## Task goal
Continue the forum post on the Civil War game's map and river placement, picking up after its final sentence.

— START Passage given —

Durk wrote:What makes the area of Wyoming and Nebraska not work is that the North Platte River should run where the "Niobrara River" runs. While there is a Niobrara River, it is not the major river shown in the game and it dumps into the Missouri River to the north. It never connects with any of the Platte Rivers. The North Platte never enters Colorado. It joins the Colorado river, the South Platte, in Nebraska. In game names, this would be about where South Jackson SD and Rock NE divide the Niobrara River. The Platte River also should be navigable, in game terms, to the present day city of North Platte (Rock NE). This makes fort placement off a bit. But forts are placed well in terms of river confluences and strategic location.
You are correct about province names needing to be shifted, but this is not serious as these were all later day names, not historically relevant names. At the time, the provinces were called 'wide open space.'

I want to emphasize, CW2 is the game I have been waiting for since the Civil War met the PC. It is a grand, elegant and delightful game; as well as being the best historical simulation of this war. The map issues are minor, as the thread says.

— END Passage given —
— START Raw data —

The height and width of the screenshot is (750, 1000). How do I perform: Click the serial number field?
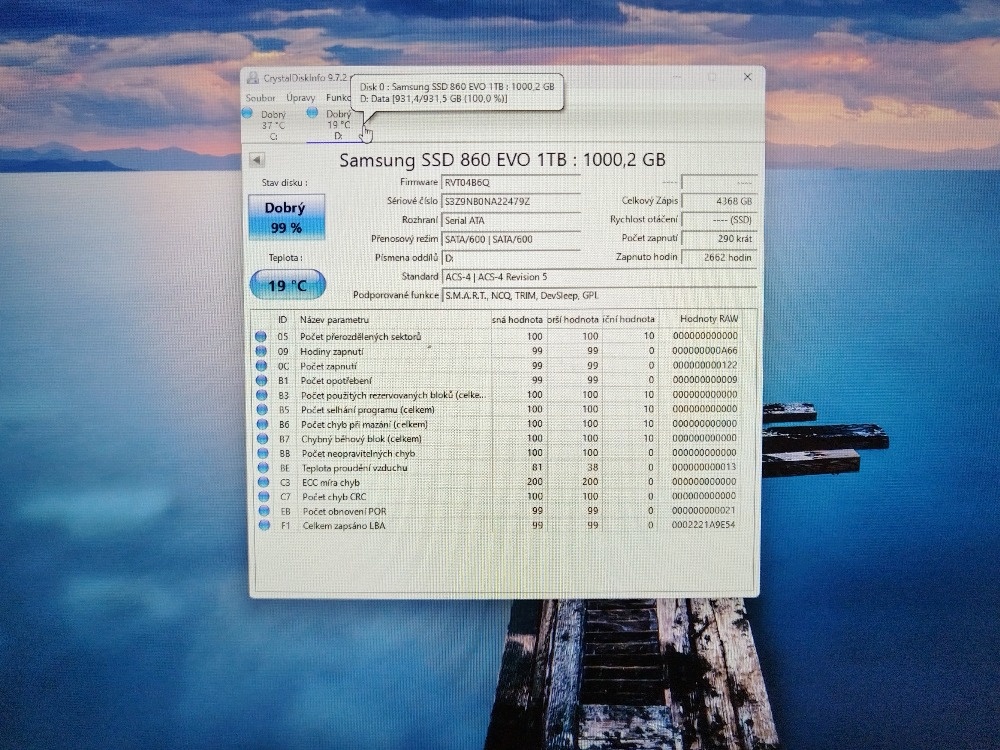pos(510,201)
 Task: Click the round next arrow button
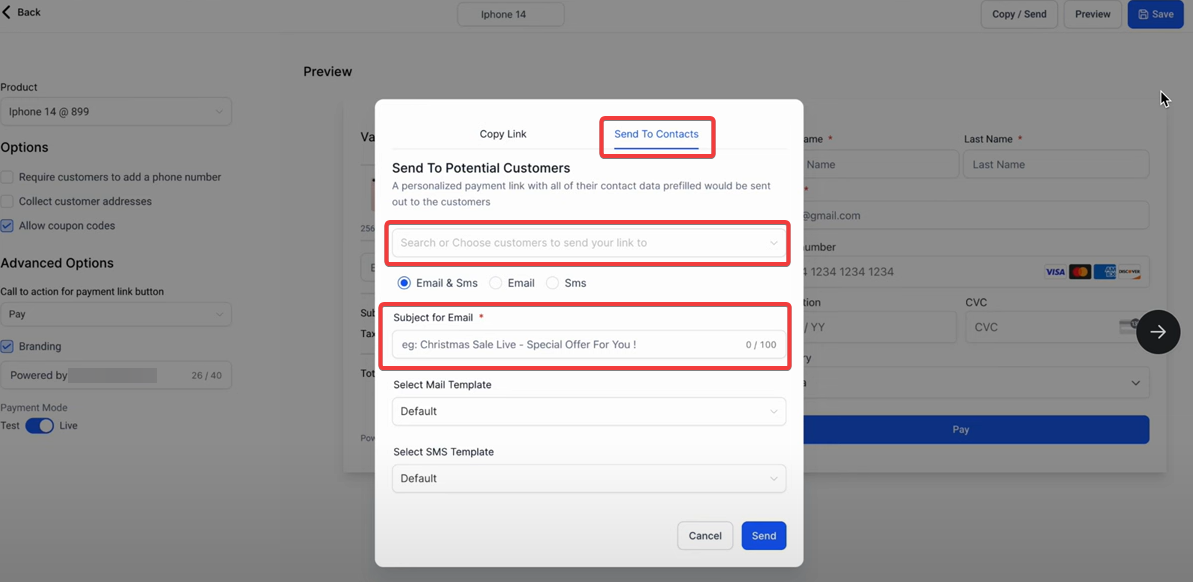click(x=1157, y=332)
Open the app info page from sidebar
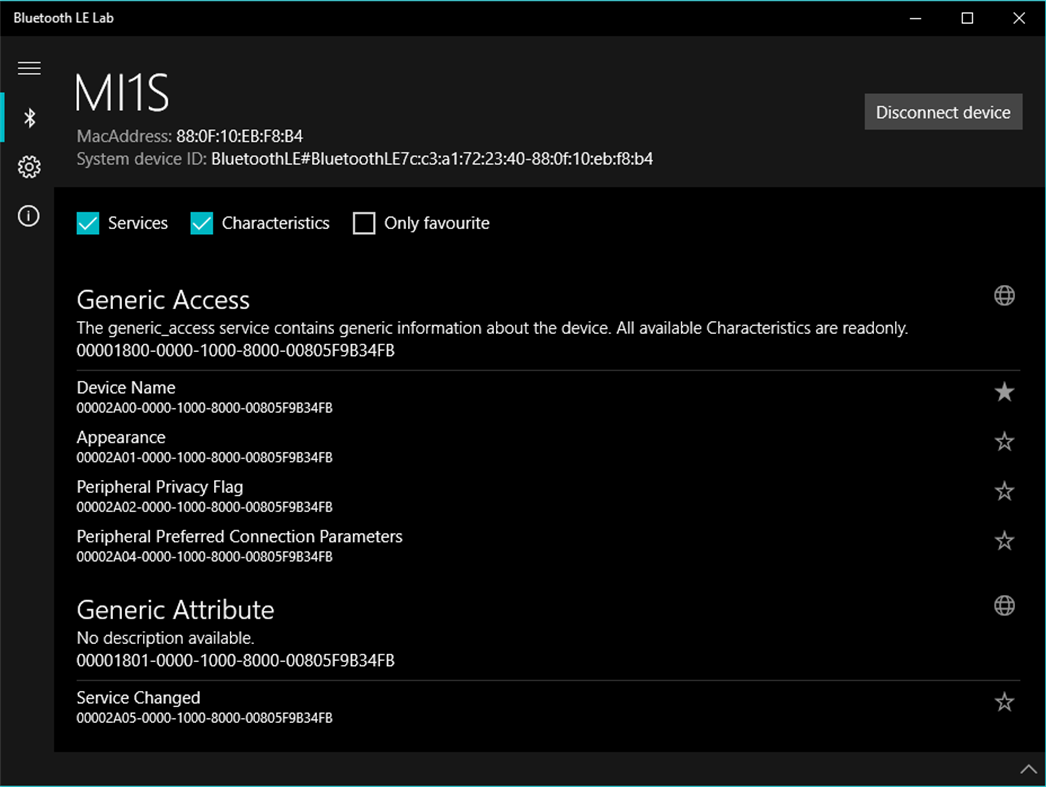Image resolution: width=1046 pixels, height=787 pixels. (x=29, y=215)

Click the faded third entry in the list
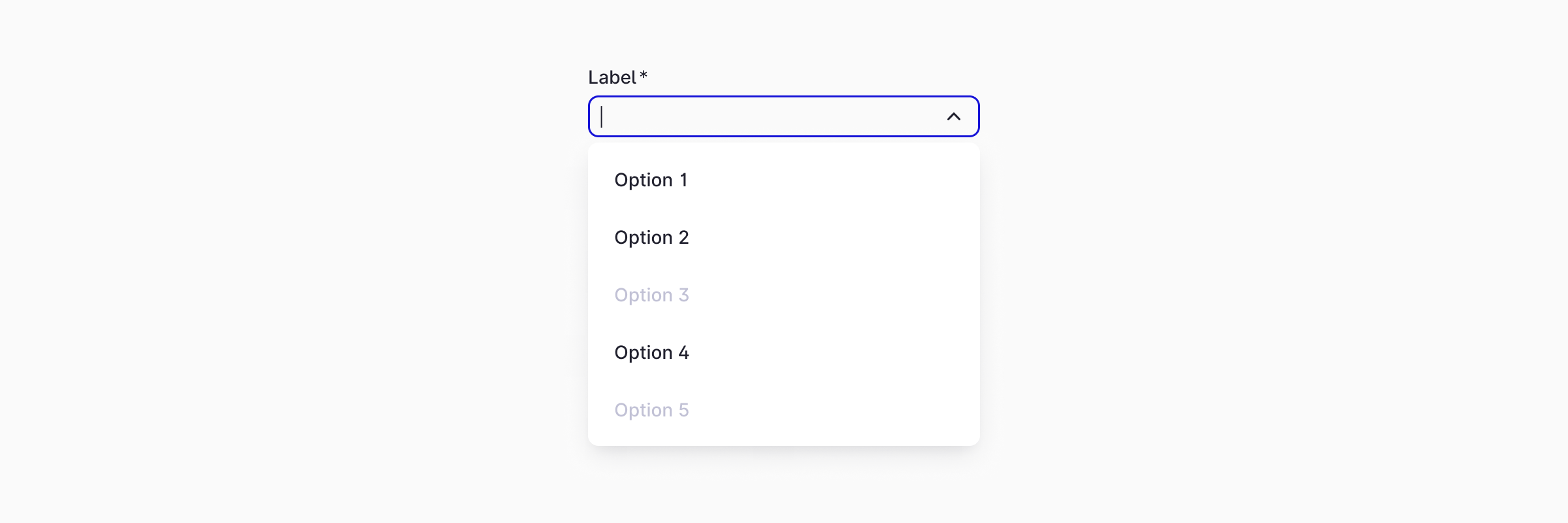651,295

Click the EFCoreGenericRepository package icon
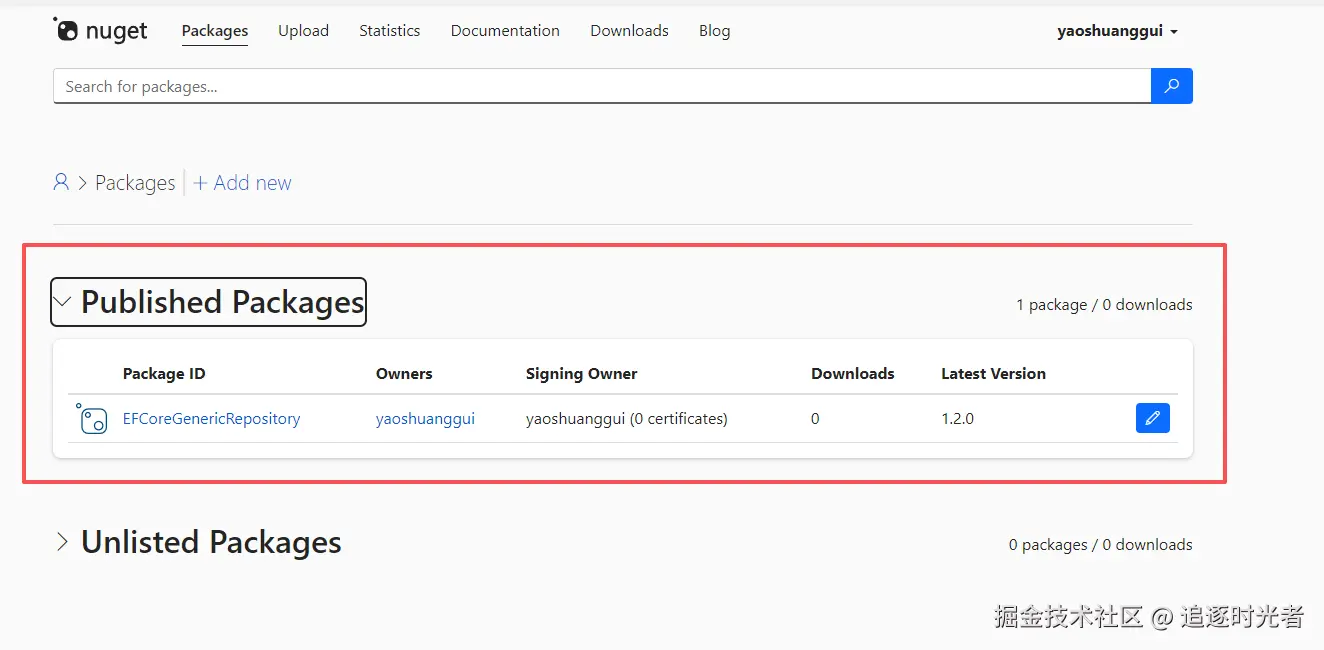click(92, 419)
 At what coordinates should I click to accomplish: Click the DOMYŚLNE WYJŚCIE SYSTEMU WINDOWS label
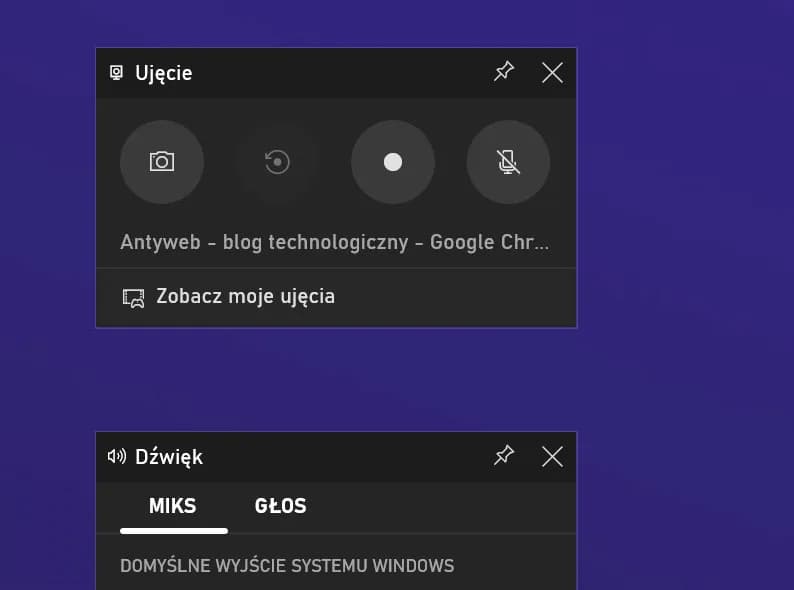tap(287, 566)
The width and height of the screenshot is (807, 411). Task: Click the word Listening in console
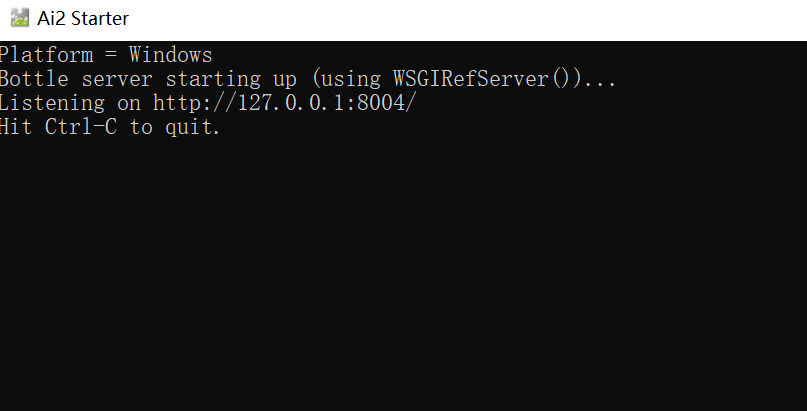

— END Raw data —

## Written answer
That means it's probably my fault :-( . I proposed a number of map corrections during apha but can find no entry for Nebraska or Wyoming (the closest would be removing a nonexistant connection between the Big Horn and Tongue rivers in Montana). Wyoming and Nebraska would logically have been in my research area too so no one else would have likely been looking at that area. But maybe I lost that data (killed my main computer just before beta started), I certainly seem to recall some frustration concerning the Platte River (but maybe just placement of structures).

Mea culpa, mea maxima culpa.

:-)
Marc aka Caran...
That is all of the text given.